Second are a set of predictions about how the level of diversity in a board is correlated with firm characteristics. First, diversity is increasing in firm size and board size. This is consistent with Carter et al. (2003) who find that the proportion of women and minorities on the board increases with both board size and firm size. Second, board diversity is predicted to be decreasing in the variance of signals about the state of the world. This could be interpreted as less diverse boards in companies that operate in very uncertain or volatile markets. Last, board diversity is increasing in the cost of research.

4. Conclusion

This study examines the interaction between diversity, modeled as conflicting preferences among directors, and board performance pay in a corporate board setting. It finds that diversity can act as an additional motivating factor in overcoming free-riding among directors, thereby reducing the need for performance pay. However, the corporate board is hardly the only setting in which free-riding presents a problem. Additional research could reveal other settings, such as non-profits, university administration, and civic obligations, in which diversity could replace or complement other costly solutions to free-riding. Managers choosing groups in these settings can use conflicting personal preferences as an additional motivating factor, and thereby reduce the need for financial incentives used to induce effort.

In the corporate context, this model contributes to the literature seeking a financial justification for increased board diversity. As discussed in the introduction, the link between board characteristics and firm performance is both not established and empirically difficult to reason about. In contrast, this study offers a direct link between board diversity and firm finances.
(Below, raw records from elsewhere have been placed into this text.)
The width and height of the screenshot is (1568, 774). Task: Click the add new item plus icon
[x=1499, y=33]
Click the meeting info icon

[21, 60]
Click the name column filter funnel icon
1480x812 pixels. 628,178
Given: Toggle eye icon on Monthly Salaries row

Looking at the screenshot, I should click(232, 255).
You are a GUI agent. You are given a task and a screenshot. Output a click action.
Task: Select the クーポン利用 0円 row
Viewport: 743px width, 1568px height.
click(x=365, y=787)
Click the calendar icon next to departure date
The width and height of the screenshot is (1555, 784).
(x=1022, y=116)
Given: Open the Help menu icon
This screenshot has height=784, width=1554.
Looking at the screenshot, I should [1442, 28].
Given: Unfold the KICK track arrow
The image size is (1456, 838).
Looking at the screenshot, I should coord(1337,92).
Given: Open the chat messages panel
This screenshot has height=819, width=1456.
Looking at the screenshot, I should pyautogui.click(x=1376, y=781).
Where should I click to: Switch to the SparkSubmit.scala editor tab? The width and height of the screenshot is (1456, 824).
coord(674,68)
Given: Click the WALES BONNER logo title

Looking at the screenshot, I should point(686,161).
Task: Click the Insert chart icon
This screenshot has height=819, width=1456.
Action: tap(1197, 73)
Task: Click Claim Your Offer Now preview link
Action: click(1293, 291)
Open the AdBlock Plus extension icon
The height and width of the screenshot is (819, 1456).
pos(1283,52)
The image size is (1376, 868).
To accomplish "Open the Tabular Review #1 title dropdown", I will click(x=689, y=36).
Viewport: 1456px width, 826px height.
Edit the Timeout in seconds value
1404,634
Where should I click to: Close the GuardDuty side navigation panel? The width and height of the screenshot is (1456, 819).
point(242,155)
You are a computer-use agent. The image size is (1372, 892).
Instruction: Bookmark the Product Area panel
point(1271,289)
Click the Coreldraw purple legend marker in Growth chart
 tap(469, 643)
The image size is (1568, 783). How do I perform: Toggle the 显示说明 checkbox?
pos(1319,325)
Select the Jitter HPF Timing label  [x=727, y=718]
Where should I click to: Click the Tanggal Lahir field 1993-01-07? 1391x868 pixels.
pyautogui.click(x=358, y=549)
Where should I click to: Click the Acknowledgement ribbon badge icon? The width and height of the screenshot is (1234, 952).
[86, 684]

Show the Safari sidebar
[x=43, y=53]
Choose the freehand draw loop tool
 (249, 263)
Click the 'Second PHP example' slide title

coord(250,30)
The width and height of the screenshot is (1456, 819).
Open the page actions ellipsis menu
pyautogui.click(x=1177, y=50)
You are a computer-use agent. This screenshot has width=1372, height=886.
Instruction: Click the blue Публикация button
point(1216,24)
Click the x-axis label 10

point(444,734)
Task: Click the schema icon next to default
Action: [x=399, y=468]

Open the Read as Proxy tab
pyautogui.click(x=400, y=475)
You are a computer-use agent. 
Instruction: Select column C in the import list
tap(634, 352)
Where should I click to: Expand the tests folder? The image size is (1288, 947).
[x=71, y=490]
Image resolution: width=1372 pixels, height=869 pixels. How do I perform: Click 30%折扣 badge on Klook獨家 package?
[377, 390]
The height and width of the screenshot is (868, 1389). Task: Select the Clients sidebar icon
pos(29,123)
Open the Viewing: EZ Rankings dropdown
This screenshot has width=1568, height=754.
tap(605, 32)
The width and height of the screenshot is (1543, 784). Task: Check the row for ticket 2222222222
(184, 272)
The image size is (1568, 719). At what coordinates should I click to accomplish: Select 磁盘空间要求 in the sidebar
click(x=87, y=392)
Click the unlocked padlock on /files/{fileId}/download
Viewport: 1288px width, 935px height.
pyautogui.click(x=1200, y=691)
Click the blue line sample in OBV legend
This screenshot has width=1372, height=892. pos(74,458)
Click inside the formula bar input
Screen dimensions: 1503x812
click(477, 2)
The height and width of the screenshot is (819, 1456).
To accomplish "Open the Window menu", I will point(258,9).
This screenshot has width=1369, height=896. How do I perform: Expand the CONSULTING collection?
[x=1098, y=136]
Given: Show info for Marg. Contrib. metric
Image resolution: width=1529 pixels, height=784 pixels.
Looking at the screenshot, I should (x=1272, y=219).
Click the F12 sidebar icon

The model reveals that heterogenous preferences among directors can help offset costly performance pay that others have found to be excessive (Dah & Frye, 2017). Rather than trying to trace the effects of diversity through the decision-making machinery of a firm, it links directly to the costly performance pay given to directors. While financial performance is only one factor in the policy discussion on board diversity, this paper offers a financial justification for efforts to increase diversity on boards. A drawback of the current study is that the link between observable characteristics and conflicting preferences is unspecified. Future empirical work could help to determine which observable dimensions of diversity are most strongly linked to heterogeneous preferences over corporate investment decisions.

There is further work to be done in this area. First, is a more comprehensive examination of the relationship between board (or group) diversity and the heterogeneity of preferences in the group. Observable characteristics may not always be the best proxy for ex-ante disagreement among directors. Second, this study does not conduct an empirical examination of the relationship between diversity and the pay structure of directors, nor the does it test the empirical predictions generated by the model about the relationship between firm characteristics, board diversity, and the components of director pay. All are promising avenues for further research.

Disclosure statement

No potential conflict of interest was reported by the author(s).

Notes

1. The Better Boards Initiative, the European Union’s “Women on Boards” law, California’s board diversity mandate (California State Corporations Code Chapter 954, ss 301.3 and 2115.5) For example, Joy et al. (2007)

2. Rosar (2015) discusses mean versus median decision rules.